● **The records**

=== Section Start ===

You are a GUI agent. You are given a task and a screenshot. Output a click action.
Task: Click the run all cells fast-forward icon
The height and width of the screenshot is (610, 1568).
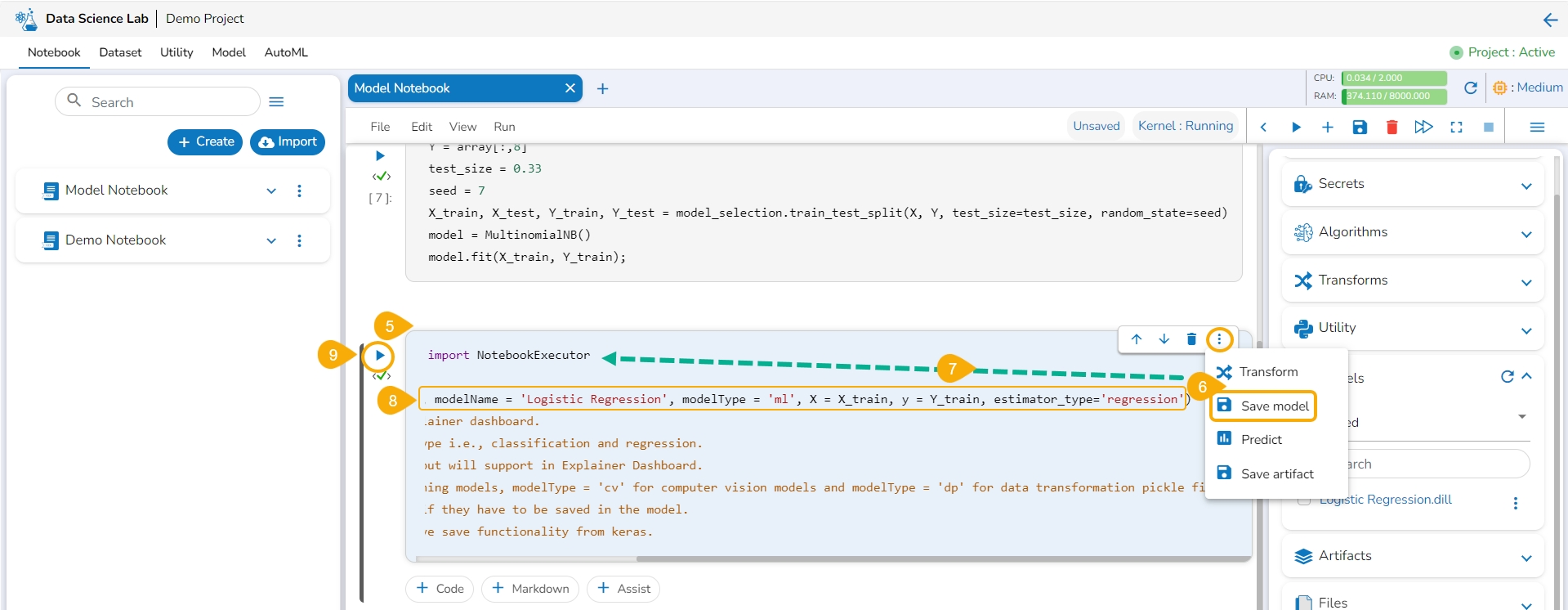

=== Section End ===
=== Section Start ===

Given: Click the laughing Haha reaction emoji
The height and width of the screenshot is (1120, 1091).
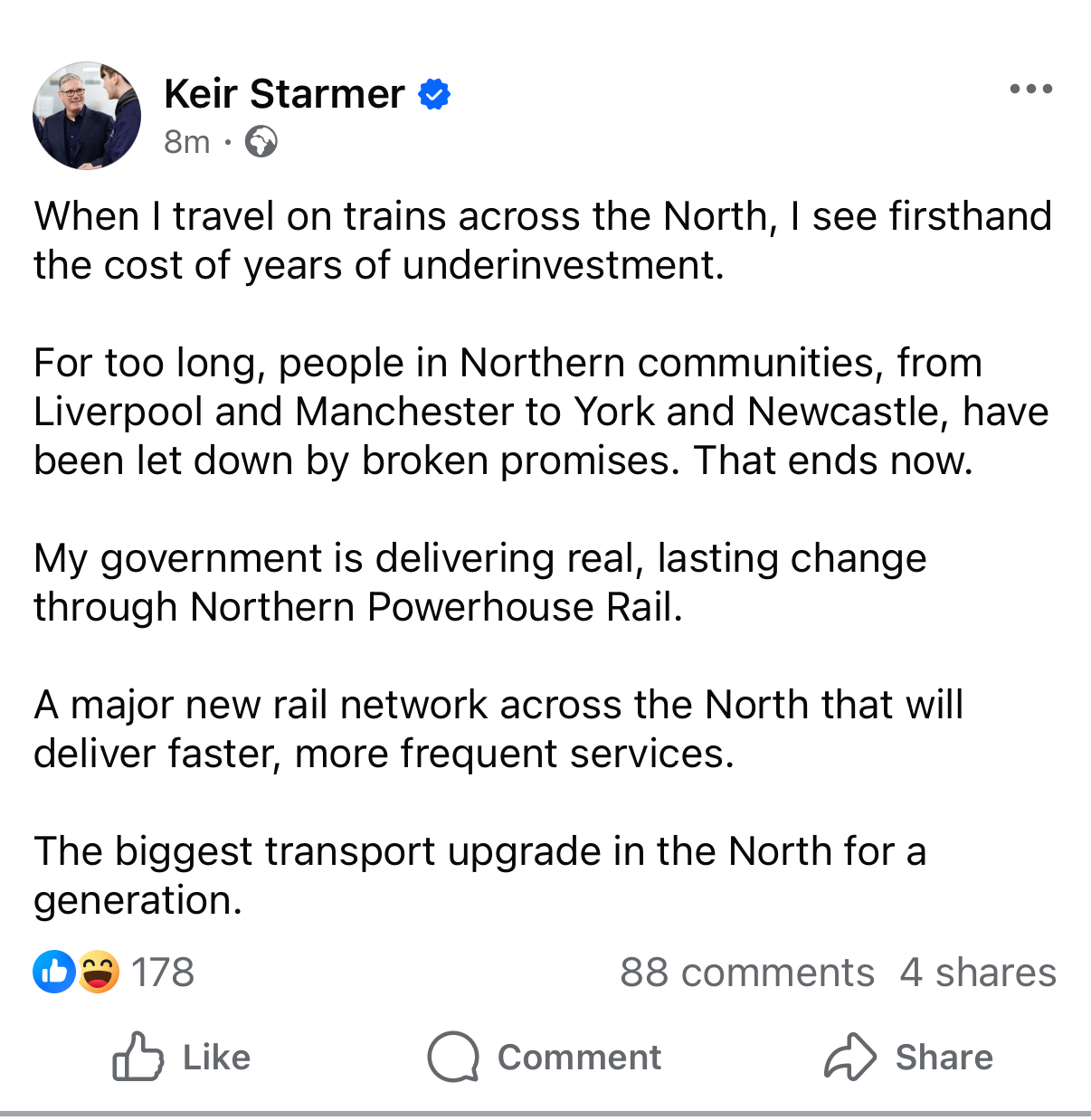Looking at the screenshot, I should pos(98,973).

=== Section End ===
=== Section Start ===

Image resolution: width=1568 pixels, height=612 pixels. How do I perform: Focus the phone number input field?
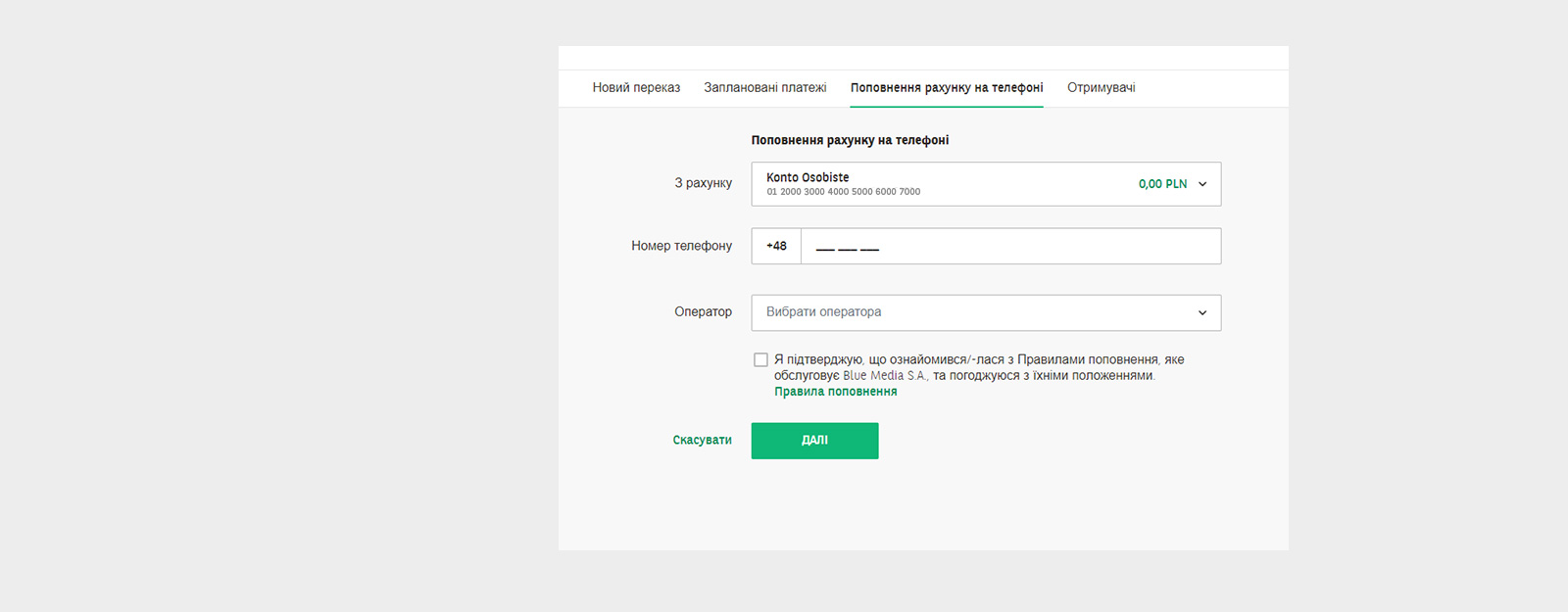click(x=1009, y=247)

=== Section End ===

● **Exercise description**
Among the entries above, the line containing "You are a GUI", the line containing "The height and width of the screenshot is (610, 1568).", and all lines between them are to be restated word for word; nothing else belongs in the reply.

● **Answer for this exercise**
You are a GUI agent. You are given a task and a screenshot. Output a click action.
Task: Click the run all cells fast-forward icon
The height and width of the screenshot is (610, 1568).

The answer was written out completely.